Key recent approvals highlight the integration of financial incentives with storage deployment:

  • Peak Availability Mandates: HERC approved a Power Sale Agreement (PSA) between SJVN and the Haryana Power Purchase Centre (HPPC) that requires 90% availability during peak hours, specifically to mitigate the state’s projected power deficits.
  • VGF-Backed Storage: The Uttar Pradesh (UPERC) approved 375 MW/1500 MWh of BESS for UPPCL utilizing Viability Gap Funding (VGF) through SJVNL. Similarly, TNERC approved land leasing for 501 MW/1000 MWh projects under the MoP’s VGF scheme.
  • Regulatory Surplus Utilization: In Kerala, KSERC ratified large-scale BESS at Sreekantapuram, Mulleria, and Areacode, notably allowing the use of “available regulatory surplus” to fund these assets.

Regulatory Risks to Grid Stability

The consolidation phase faces several technical and legal hurdles that require urgent clarification:

  • Jurisdictional Duality: Friction exists between the Electricity Act, 2003 (governed by SERCs) and the Energy Conservation Act, 2001 (governed by the BEE). In states like Kerala, where RPO trajectories are higher than national RCO targets, it remains unclear which penalty mechanism takes precedence in the event of a shortfall.
  • Holding Company Aggregation: The draft allows compliance reporting at the holding company level.
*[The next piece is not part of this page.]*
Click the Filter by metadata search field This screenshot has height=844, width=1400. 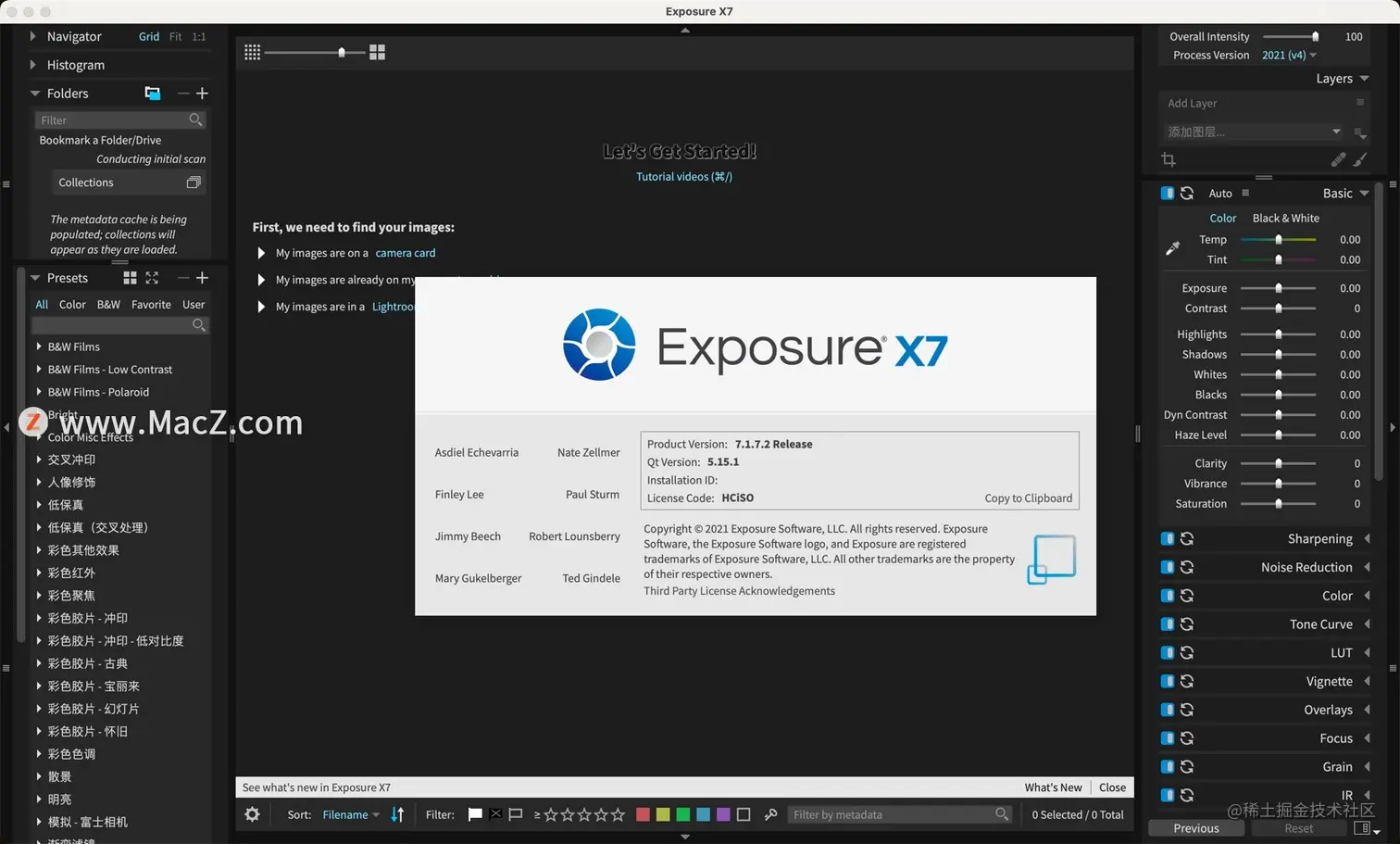click(892, 814)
This poses a monitoring risk, as individual plant-level accountability is diluted, and SERCs may lack the authority to audit facilities located outside their specific state jurisdictions.
  • The “Auxiliary Consumption” Legal Conflict: The RCO draft excludes auxiliary consumption from captive DC obligations. This contradicts the Supreme Court precedent set in State of Mysore v. West Coast Paper Mills Ltd. (1975), which established that electricity consumed for the further generation of power constitutes “consumption.”
  • Fixed Multiplier Ambiguities: The use of a fixed multiplier (4 kWh/kW/day) for estimating generation from unmetered DRE installations fails to account for regional variations in solar insolation. Analysts recommend a shift toward region-specific Capacity Utilization Factor (CUF) benchmarks.
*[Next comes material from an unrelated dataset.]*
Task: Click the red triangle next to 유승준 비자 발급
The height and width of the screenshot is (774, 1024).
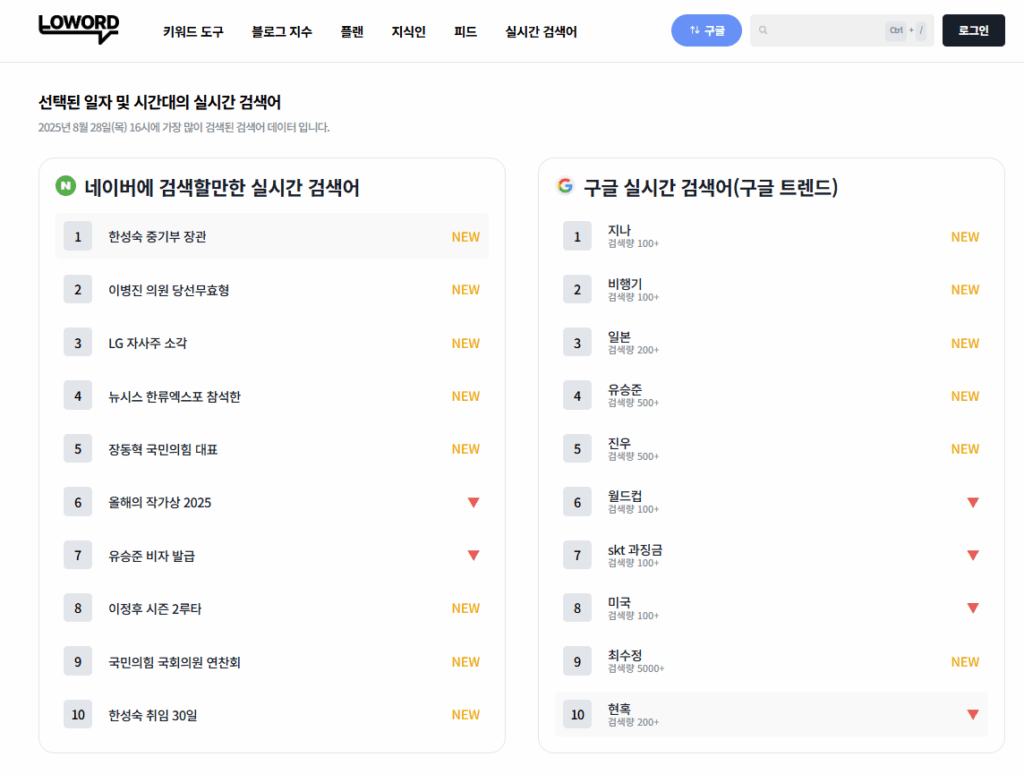Action: [x=472, y=555]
The Road Ahead for Grid Stability

India’s trajectory toward a 50% non-fossil fuel share by 2030 is now dependent on the institutional strengthening of the BEE and State Electricity Regulatory Commissions. The transition from capacity addition to grid consolidation demands a harmonized framework that resolves the “duality of jurisdiction” and clarifies technical definitions—such as “consumer’s network”—that currently invite legal dispute. Achieving long-term grid stability will require moving beyond revenue-generating buyout mechanisms toward a system that prioritizes actual physical integration and dispatchability.